Meu filme...

Se me permites dizer, fui um anjo do século XXI. Fui fruto do século XX, mas foi no século XXI que passei a desbravar os caminhos que minhas sementes um dia iriam cruzar. Devo dizer que nesse século curti de tudo que a juventude pode proporcionar, mas também muito labutei para firmar bodas de ouro com a vida, e, nesse mesmo século, ainda conseguir ir além da vida, firmando negócios inesperados com o plano transversal. Foi no século XXI que me deixei sucumbir para que novas sementes pudessem brotar do meu pó. Nesse século, tornei-me um pensamento maduro graças às fontes nas quais bebi. Mas apesar de tudo, deixei muito desconhecimento pois assim como tantos outros em alguns momentos também olhei para o mundo com pressa... Meu pecado.

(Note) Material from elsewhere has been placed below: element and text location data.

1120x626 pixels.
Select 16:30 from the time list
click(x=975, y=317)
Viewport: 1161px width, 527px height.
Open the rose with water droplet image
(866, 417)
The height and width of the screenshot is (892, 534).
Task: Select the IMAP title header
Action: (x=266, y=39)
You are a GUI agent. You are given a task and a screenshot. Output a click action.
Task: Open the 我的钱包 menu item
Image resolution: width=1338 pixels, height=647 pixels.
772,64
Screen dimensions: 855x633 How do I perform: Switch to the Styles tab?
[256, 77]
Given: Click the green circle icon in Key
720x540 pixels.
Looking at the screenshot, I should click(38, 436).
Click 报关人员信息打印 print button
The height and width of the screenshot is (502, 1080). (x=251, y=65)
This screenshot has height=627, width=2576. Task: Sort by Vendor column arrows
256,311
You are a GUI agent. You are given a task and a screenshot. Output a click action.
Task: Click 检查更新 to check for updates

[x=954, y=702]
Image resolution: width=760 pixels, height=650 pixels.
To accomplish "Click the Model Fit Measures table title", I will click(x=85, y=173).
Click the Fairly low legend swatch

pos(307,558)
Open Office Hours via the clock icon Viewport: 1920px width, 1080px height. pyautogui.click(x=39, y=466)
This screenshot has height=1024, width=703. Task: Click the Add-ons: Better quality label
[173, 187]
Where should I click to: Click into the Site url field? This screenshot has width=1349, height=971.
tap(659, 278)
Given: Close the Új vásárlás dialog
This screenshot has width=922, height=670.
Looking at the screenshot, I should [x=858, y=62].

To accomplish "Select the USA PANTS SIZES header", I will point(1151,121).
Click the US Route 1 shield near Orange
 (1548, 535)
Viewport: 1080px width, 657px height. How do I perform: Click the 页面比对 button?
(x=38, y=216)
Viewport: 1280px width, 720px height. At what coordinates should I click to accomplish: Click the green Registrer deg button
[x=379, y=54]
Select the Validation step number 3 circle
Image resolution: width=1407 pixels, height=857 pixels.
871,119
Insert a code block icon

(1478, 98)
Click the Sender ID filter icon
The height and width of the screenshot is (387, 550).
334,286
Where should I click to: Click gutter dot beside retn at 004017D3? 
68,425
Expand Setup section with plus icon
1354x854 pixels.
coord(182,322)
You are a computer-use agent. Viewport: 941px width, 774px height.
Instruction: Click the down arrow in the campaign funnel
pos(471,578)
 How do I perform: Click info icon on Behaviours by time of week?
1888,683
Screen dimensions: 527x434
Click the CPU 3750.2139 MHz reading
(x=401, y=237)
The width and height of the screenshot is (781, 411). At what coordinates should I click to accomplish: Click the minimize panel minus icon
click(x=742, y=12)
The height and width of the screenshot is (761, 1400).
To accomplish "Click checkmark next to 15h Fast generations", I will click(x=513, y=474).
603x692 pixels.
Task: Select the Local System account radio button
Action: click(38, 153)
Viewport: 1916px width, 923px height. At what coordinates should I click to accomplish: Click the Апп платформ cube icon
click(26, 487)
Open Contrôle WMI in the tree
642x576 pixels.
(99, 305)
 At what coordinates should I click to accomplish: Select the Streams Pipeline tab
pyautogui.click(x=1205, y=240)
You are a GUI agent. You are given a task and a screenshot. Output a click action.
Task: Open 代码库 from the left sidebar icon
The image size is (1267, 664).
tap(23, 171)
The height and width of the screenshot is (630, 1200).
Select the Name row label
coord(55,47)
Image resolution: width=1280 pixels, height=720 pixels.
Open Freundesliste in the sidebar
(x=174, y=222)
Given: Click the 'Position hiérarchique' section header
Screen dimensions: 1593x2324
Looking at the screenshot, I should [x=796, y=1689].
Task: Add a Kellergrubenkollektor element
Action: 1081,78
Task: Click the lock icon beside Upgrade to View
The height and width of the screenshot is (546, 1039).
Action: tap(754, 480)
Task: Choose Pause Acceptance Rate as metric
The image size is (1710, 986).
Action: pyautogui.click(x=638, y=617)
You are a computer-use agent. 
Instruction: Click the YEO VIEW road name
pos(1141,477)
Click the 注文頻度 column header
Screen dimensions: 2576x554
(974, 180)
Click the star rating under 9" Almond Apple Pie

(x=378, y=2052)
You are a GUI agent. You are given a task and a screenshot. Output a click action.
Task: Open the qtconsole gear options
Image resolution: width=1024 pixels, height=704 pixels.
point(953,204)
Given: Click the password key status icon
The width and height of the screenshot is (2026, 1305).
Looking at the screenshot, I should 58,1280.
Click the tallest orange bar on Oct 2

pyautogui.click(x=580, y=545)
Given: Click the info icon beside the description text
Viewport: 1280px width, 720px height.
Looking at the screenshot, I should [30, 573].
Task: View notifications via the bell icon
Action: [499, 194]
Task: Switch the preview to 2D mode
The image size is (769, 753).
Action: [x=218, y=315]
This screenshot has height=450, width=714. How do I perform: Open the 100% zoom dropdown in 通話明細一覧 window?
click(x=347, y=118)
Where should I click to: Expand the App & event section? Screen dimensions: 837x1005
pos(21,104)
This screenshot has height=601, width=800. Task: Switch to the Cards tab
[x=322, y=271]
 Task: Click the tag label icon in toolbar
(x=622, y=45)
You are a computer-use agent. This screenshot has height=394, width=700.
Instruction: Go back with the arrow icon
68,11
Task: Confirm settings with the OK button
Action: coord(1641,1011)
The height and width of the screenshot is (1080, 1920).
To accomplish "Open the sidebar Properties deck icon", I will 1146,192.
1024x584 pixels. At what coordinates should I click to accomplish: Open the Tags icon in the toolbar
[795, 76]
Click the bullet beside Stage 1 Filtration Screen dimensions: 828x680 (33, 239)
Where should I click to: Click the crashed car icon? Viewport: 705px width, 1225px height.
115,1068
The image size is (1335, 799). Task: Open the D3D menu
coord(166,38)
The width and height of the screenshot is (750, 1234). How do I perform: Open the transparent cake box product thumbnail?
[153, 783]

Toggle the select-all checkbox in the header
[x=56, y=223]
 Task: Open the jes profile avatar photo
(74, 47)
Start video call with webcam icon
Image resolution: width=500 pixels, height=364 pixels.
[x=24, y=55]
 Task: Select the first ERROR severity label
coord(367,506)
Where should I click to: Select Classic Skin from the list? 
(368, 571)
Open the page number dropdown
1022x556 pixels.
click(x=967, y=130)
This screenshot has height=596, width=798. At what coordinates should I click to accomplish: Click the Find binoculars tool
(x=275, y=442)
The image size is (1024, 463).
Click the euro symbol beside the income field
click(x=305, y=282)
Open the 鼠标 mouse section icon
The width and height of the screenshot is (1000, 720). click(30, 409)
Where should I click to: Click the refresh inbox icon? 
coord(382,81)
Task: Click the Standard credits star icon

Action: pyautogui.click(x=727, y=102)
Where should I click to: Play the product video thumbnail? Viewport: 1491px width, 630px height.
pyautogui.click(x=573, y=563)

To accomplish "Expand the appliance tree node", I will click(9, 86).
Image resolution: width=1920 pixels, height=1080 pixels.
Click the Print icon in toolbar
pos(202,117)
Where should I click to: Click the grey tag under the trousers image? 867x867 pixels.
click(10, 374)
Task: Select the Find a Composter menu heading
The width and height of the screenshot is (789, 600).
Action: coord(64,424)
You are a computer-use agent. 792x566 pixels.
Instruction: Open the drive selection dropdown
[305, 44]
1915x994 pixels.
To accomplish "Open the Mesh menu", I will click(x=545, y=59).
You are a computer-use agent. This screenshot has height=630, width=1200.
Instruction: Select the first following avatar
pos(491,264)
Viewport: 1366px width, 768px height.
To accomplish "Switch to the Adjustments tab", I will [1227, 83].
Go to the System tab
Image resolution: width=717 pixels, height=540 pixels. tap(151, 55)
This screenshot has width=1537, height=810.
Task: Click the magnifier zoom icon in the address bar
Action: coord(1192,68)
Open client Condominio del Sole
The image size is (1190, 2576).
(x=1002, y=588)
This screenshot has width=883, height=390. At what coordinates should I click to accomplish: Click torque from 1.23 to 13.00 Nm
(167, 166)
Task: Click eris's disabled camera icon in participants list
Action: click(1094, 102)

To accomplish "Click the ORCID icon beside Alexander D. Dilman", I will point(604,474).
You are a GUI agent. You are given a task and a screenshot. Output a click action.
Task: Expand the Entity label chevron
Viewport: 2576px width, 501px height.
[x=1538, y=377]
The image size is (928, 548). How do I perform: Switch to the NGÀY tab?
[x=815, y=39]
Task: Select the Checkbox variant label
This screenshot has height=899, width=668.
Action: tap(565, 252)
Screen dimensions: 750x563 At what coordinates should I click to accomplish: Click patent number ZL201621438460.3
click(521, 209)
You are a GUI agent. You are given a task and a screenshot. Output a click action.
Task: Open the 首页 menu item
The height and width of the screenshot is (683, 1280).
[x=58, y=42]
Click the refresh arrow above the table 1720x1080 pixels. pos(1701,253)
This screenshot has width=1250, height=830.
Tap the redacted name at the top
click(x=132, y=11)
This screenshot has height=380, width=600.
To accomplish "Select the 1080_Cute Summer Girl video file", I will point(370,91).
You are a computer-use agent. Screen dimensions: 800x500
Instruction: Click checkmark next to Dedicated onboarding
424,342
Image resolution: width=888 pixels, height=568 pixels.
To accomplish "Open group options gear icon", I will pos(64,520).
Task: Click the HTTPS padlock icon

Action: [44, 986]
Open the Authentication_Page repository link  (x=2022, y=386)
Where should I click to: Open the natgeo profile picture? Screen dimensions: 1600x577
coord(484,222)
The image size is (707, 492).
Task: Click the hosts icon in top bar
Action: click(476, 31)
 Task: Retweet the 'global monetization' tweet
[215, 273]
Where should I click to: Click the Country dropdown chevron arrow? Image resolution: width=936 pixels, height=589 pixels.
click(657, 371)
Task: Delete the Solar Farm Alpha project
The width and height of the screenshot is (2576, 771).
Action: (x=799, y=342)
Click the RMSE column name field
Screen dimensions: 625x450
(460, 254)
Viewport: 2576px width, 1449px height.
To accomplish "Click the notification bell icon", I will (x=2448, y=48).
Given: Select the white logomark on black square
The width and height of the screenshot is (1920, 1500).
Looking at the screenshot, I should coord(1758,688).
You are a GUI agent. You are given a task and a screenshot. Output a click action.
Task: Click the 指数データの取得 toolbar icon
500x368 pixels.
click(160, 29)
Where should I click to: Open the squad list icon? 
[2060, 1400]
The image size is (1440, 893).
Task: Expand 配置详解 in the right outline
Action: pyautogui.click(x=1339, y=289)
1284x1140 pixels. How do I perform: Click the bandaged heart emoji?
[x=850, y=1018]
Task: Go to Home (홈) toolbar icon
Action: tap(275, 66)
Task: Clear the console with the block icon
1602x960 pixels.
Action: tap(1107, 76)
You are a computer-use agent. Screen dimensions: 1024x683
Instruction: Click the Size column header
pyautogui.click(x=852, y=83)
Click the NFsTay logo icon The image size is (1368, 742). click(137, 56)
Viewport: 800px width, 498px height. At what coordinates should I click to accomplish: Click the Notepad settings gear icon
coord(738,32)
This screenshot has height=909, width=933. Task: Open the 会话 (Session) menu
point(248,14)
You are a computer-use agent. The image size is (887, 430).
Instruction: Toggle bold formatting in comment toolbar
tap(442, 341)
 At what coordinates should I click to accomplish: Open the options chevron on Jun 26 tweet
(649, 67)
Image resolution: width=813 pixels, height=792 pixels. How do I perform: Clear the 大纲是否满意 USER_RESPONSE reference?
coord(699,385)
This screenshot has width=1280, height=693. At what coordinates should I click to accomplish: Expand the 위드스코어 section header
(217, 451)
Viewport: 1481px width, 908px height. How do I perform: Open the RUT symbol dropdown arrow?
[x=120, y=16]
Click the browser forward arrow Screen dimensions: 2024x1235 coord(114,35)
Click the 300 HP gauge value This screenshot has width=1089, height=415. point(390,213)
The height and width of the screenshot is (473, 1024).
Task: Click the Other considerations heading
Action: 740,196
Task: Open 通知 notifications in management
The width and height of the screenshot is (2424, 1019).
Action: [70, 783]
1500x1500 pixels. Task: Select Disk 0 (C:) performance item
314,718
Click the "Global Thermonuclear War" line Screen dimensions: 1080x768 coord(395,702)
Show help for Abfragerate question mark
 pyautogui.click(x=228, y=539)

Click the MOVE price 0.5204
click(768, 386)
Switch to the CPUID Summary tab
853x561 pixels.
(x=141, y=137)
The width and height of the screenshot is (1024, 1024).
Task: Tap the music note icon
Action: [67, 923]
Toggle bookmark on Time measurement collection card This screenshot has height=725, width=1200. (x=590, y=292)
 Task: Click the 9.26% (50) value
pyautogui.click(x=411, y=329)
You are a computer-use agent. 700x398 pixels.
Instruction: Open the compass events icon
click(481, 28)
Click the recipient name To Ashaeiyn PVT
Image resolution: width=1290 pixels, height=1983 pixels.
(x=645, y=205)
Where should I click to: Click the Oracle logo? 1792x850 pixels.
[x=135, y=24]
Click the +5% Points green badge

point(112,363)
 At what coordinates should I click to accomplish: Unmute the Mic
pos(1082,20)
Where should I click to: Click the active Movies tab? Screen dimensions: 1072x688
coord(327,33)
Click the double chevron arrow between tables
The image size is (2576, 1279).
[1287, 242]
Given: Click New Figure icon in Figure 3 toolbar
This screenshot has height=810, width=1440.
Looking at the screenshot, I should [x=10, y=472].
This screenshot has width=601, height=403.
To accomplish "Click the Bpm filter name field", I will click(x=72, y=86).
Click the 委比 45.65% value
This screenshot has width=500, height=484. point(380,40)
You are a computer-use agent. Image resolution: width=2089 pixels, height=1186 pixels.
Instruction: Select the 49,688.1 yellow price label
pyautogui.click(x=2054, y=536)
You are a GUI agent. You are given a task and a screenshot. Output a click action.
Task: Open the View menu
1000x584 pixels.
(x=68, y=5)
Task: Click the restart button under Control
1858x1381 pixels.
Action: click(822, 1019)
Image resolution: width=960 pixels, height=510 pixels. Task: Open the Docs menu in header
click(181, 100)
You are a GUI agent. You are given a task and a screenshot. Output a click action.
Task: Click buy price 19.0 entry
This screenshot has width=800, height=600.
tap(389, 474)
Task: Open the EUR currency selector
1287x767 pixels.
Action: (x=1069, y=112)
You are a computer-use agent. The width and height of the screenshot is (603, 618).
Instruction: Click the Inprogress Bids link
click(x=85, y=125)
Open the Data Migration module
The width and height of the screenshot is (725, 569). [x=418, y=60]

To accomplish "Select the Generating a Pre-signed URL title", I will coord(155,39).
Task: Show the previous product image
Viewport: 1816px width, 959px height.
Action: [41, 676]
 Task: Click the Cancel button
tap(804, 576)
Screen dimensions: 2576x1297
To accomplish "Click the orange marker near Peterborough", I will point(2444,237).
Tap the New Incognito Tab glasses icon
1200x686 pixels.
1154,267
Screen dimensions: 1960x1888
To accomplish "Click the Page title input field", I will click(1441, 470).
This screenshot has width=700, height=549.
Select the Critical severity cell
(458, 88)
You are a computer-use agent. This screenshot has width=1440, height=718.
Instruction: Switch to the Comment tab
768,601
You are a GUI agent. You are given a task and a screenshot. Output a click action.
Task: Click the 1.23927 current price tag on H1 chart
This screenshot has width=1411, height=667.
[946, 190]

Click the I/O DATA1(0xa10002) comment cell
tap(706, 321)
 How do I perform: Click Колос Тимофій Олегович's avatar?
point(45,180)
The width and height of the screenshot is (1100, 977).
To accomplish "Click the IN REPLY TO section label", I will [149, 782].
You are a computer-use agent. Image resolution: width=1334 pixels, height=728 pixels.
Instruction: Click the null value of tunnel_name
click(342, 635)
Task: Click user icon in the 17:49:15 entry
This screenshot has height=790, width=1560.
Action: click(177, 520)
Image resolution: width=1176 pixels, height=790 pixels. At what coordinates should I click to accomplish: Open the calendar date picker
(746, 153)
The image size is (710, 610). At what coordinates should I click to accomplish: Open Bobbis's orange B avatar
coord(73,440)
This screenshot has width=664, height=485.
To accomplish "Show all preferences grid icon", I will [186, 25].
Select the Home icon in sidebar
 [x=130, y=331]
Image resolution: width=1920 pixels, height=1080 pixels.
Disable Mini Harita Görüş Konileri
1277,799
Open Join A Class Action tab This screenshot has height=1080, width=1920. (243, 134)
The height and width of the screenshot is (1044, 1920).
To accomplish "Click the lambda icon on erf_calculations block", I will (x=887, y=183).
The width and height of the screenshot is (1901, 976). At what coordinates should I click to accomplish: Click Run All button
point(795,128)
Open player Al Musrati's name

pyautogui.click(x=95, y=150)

Não fui uma presa política, ou mesmo a Mariele, grades arquivos que a memória humana jamais será capaz de apagar. Mas embora discretamente, perpassei por cada uma dessas correntes... discretamente sim, pois das mesmas participei de forma enfraquecida, enferma, limitada. Uma pobre colhedora dos desteceres da vida feminina, que em sua colheita vezes é interpretada pelo mínimo sentido das palavras desfiguradas das páginas de um livro nunca folheado.

Devo ainda me considerar um chão pobre por possuir riqueza nunca desbravada, uma pobre lavradora que descobriu seu sonho em meio à estiagem dos tempos, o sonho de seguir de mãos dadas com o vento rumo ao conhecimento. Sim, talvez tenha sido interpretada pelo sentido denotativo, pela superficialidade da pressa até mesmo no último soar do relógio, quando as feridas resolveram se abrir por entre as marcas já existentes... Marcas por ser mulher que viveu horrores por detrás das cortinas que era o seu sorriso, marcas por ser herança da labuta campestre, por ser filha da terra e com ela tecer sua morada, marcas por causar estranheza ao mundo “humano”.

Mas ainda assim, fui um anjo... Nos moldes do século que me criei, tenho orgulho de narrar um pouco do que passei, falar das rachaduras causadas pela água cada vez mais distante das fontes, das tempestades, mas, também escrever sobre o depois das secas, o depois das inundações. Agora posso afirmar: literalmente enfrentei o temperamento do tempo com as garras que só as sementes têm. Hoje, recordo que venci o conceito inicial que causei às muralhas do alheio, através da força, sem dúvida. Devo dizer que entre milhares e milhares de mim (sementes), tive sorte, porque pelo menos não morri para a morte e sim por conta dela.